Dentre os apoiadores do presidente constam deputados do PSDB, que forneceram seu voto, sabe-se lá por que razão. Em todo caso, são gente “séria”, pois entregaram o produto. Alguns outros parlamentares seguiram suas convicções individuais, apesar de terem perdido a noção do todo.

À falta de rumo soma-se a falta de política, tendo como consequência o enfraquecimento das instituições republicanas. Como não sabe governar e sua política se caracteriza pela oposição entre amigos e inimigos, na confrontação incessante, seu alvo são os pilares da democracia, dentre eles o voto impessoal, auditável eletronicamente, infenso à ação de milicianos e fanáticos. Trata-se de deslegitimar a instituição eleitoral, prenúncio de uma ação golpista.

Felizmente, a Câmara dos Deputados soube dizer não a tal aventura, mostrando-se à altura do desafio. Por sua vez, os militares brasileiros, apesar dos descaminhos de algumas lideranças, certamente serão fiéis à Constituição e, entre a continência a um presidente incontrolável e desorientado e a lealdade à Nação, a decisão já está tomada em favor da República.

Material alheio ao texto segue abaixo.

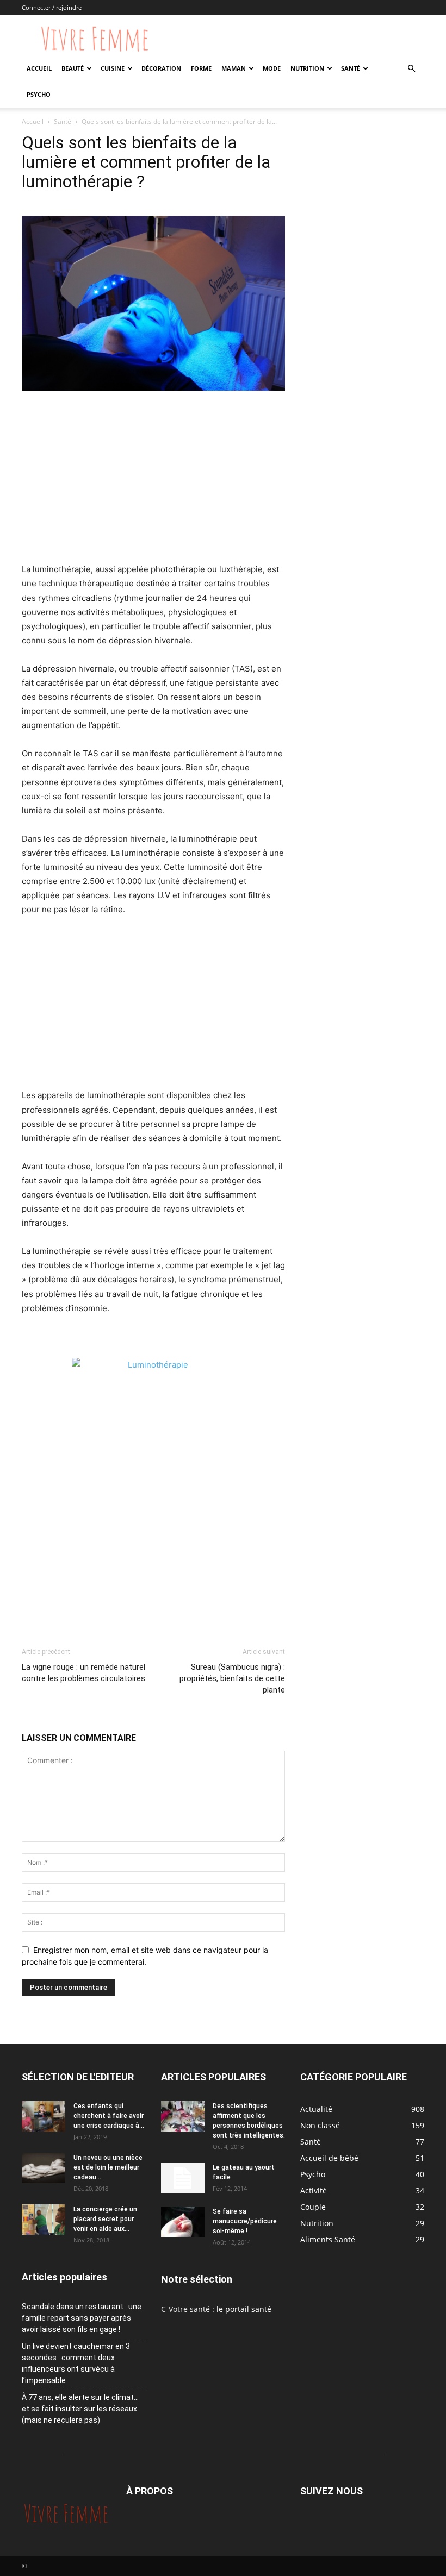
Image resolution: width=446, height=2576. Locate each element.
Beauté (72, 68)
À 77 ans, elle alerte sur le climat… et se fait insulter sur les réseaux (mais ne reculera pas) (80, 2408)
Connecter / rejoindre (52, 7)
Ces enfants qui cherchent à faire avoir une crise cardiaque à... (108, 2115)
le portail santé (243, 2309)
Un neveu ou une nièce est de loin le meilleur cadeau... (108, 2167)
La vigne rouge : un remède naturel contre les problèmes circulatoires (83, 1672)
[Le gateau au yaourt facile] (183, 2178)
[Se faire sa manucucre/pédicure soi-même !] (183, 2222)
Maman (233, 68)
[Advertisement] (153, 481)
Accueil (39, 68)
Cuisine (113, 68)
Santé (350, 68)
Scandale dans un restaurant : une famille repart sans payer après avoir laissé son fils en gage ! (81, 2318)
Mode (272, 68)
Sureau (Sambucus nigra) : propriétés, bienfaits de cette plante (232, 1678)
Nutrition (307, 68)
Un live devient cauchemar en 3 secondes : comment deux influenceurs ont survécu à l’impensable (76, 2363)
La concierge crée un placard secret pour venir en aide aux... (105, 2219)
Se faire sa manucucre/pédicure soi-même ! (245, 2221)
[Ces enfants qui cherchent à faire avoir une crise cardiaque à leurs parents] (43, 2116)
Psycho (39, 94)
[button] (411, 69)
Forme (201, 68)
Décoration (161, 68)
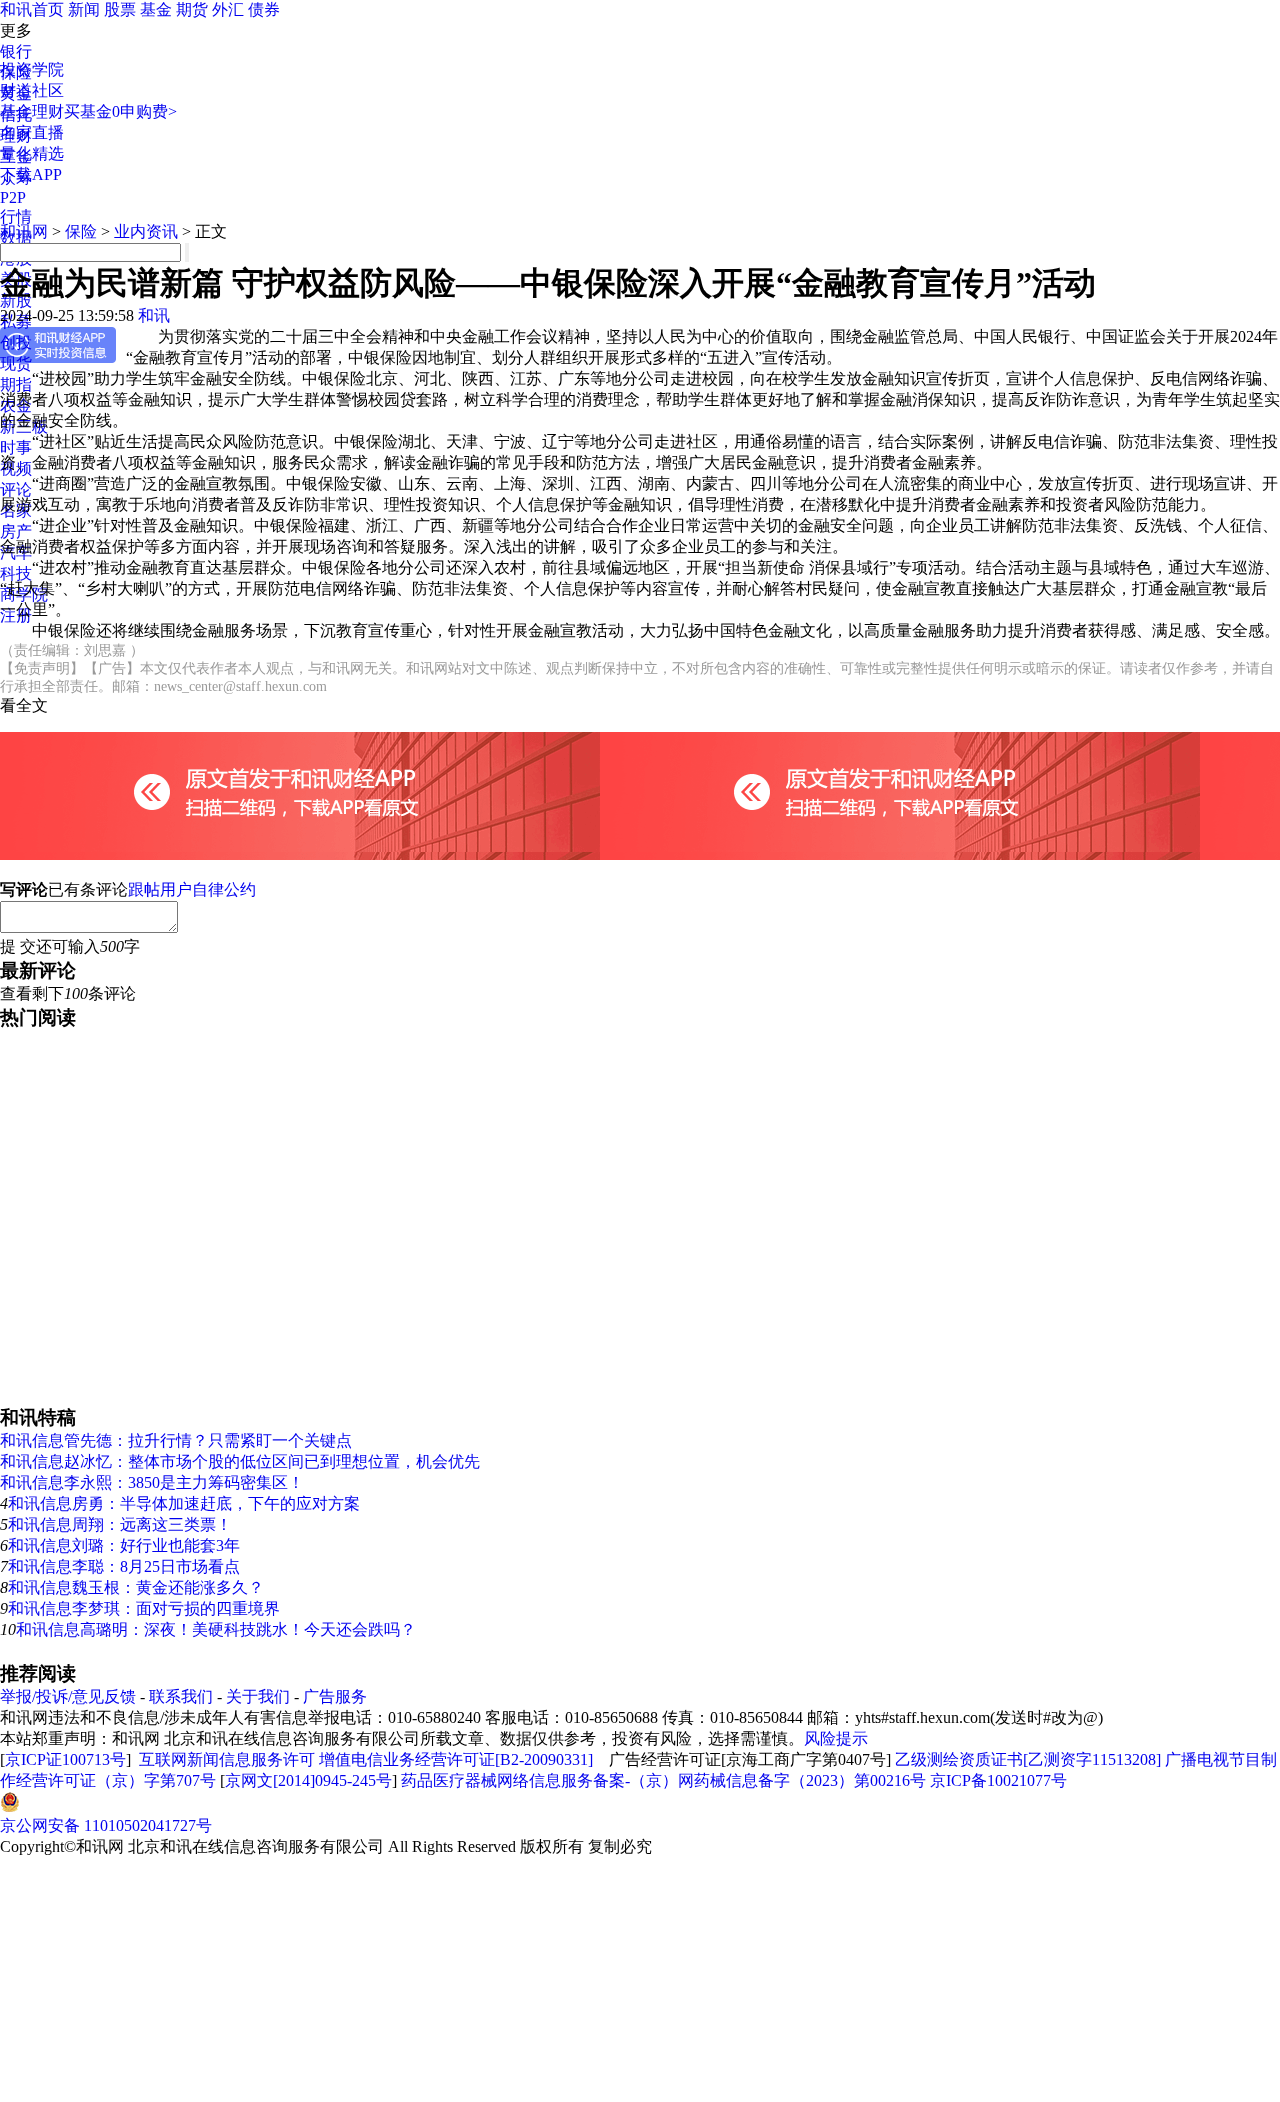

O Brasil está maduro para uma terceira via, ou como se queira chamar uma alternativa de poder que se distancie da extrema direita bolsonarista e da esquerda petista. Os partidos, por sua própria credibilidade e sobrevivência, não deveriam prestar-se seja ao atraso, seja ao retrocesso. O País merece mais do que isto. Não pode atrelar-se aos devaneios ideológicos de um lado ou de outro.

Nossa história e nossos anseios sinalizam para um futuro de outro tipo. Se temos um espaço aberto na sociedade para que um outro caminho seja trilhado, faltam ainda lideranças que saibam enfrentar esse desafio. Temos ainda tempo, mas a urgência é premente!

Denis Lerrer Rosenfield é professor de Filosofia da Universidade Federal do Rio Grande do Sul.